[Begin Extract to read]

I like to have my friends on Twitter so I can shoot them @ messages but as soon as the number of people I follow goes above around 100 the signal to noise ratio turns me off. I don't have the time or the interest to read all of that to find couple of good tweets. I'm a light Twitter user due to this; I assume creating lists can help.
If only there were any other ways of messaging people on the internet
So? Why do you even need the Internet? You could just SMS them? or why do you even need SMS? Why not just send them snail mail letters or see them in person?

There are certain pros and cons -- differeing levels of convenience being one of them -- of every communications medium and your response completely ignores that.

He's referring to Facebook-- there's a feature where you can still be friends with someone and not see anything (or just some things) they post. It's good for obsessive Farmville/Words with Friends types to hide that activity.
He refers to Facebook, but he mentions he wishes Twitter were like this, hence the question what utility would this have for Twitter.
Same as Facebook--maintain the relationship but reduce the noise. You can only DM with followers for example.
Technically, you can only DM people who follow you. Whether you follow them is irrelevant.

Twitter is a pub sub model, it doesn't really make sense to want to sub but not sub. Twitter follows aren't like friendships at all, they're a "I want to see your content" marker.

Yes but the fact that they are publicly visible makes them serve a secondary purpose.

[End Extract to read]
[Begin Dataset excerpts]

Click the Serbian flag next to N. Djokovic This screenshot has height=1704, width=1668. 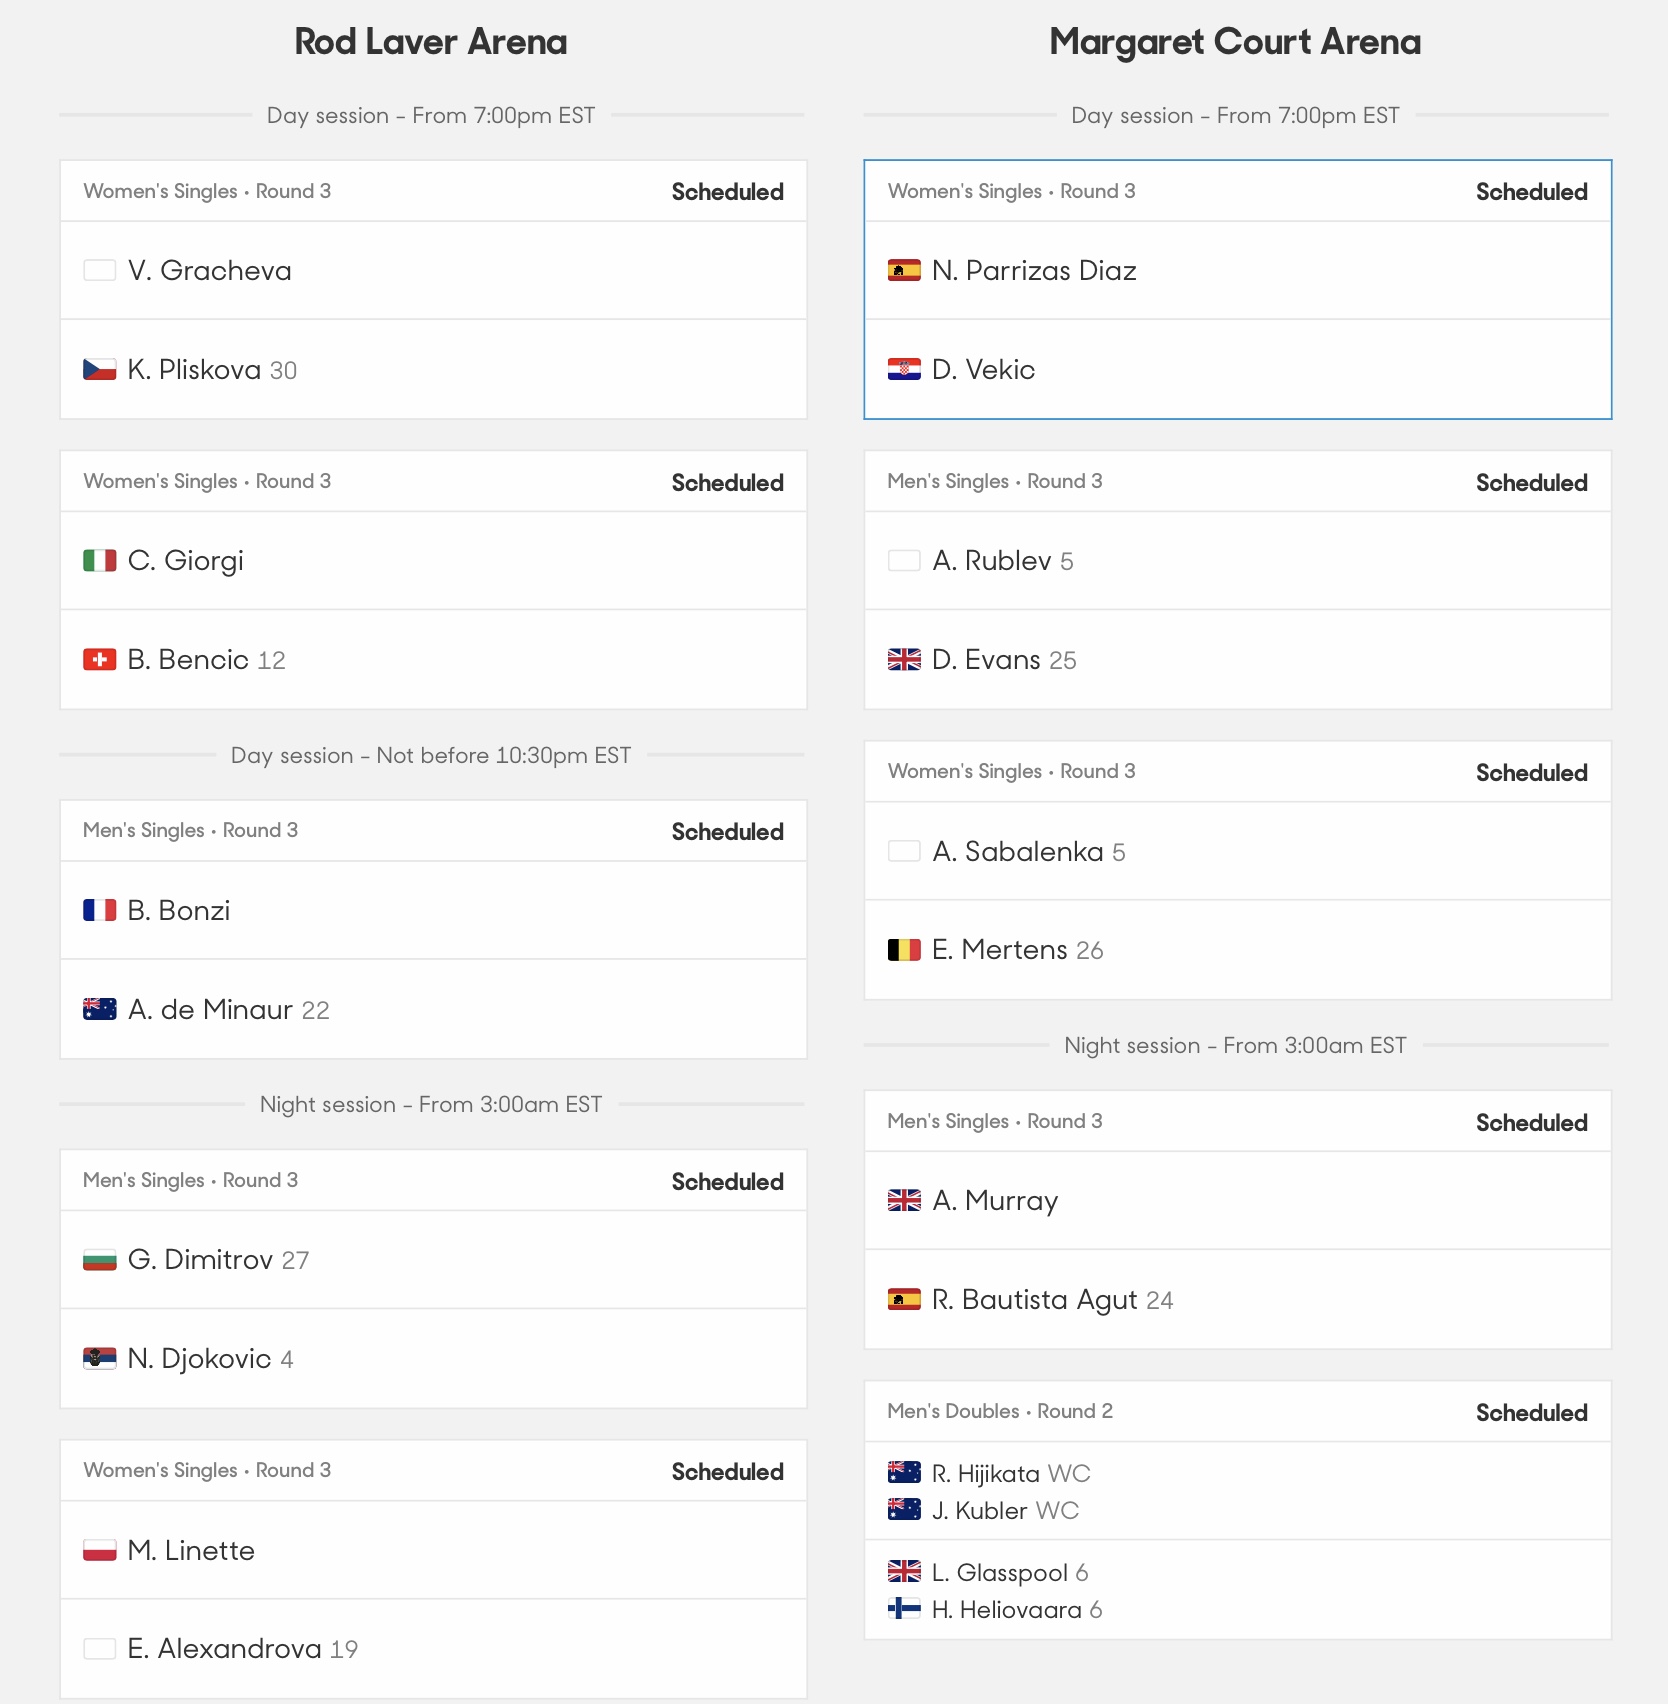[99, 1358]
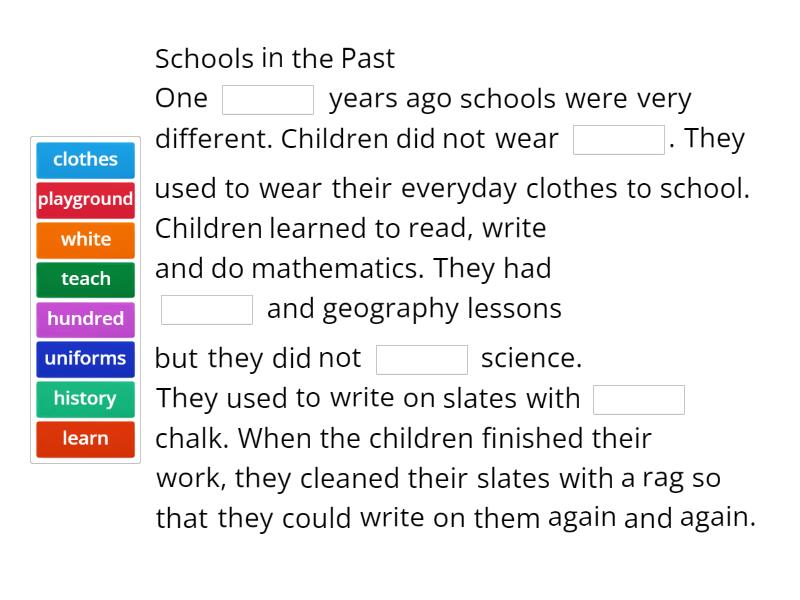Pick the red-orange 'learn' word tile
The width and height of the screenshot is (800, 600).
(x=85, y=439)

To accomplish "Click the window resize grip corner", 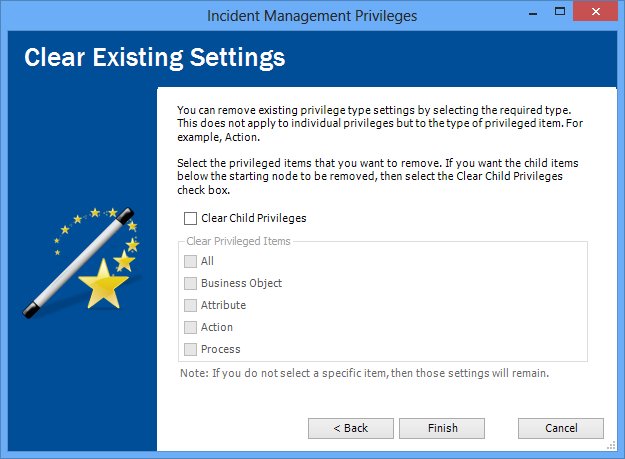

[End Dataset excerpts]

* Prompt *
Reproduce the Twitter thread in full, word for word. None of these entries relate to the Twitter thread.

* Solved problem *
I like to have my friends on Twitter so I can shoot them @ messages but as soon as the number of people I follow goes above around 100 the signal to noise ratio turns me off. I don't have the time or the interest to read all of that to find couple of good tweets. I'm a light Twitter user due to this; I assume creating lists can help.
If only there were any other ways of messaging people on the internet
So? Why do you even need the Internet? You could just SMS them? or why do you even need SMS? Why not just send them snail mail letters or see them in person?

There are certain pros and cons -- differeing levels of convenience being one of them -- of every communications medium and your response completely ignores that.

He's referring to Facebook-- there's a feature where you can still be friends with someone and not see anything (or just some things) they post. It's good for obsessive Farmville/Words with Friends types to hide that activity.
He refers to Facebook, but he mentions he wishes Twitter were like this, hence the question what utility would this have for Twitter.
Same as Facebook--maintain the relationship but reduce the noise. You can only DM with followers for example.
Technically, you can only DM people who follow you. Whether you follow them is irrelevant.

Twitter is a pub sub model, it doesn't really make sense to want to sub but not sub. Twitter follows aren't like friendships at all, they're a "I want to see your content" marker.

Yes but the fact that they are publicly visible makes them serve a secondary purpose.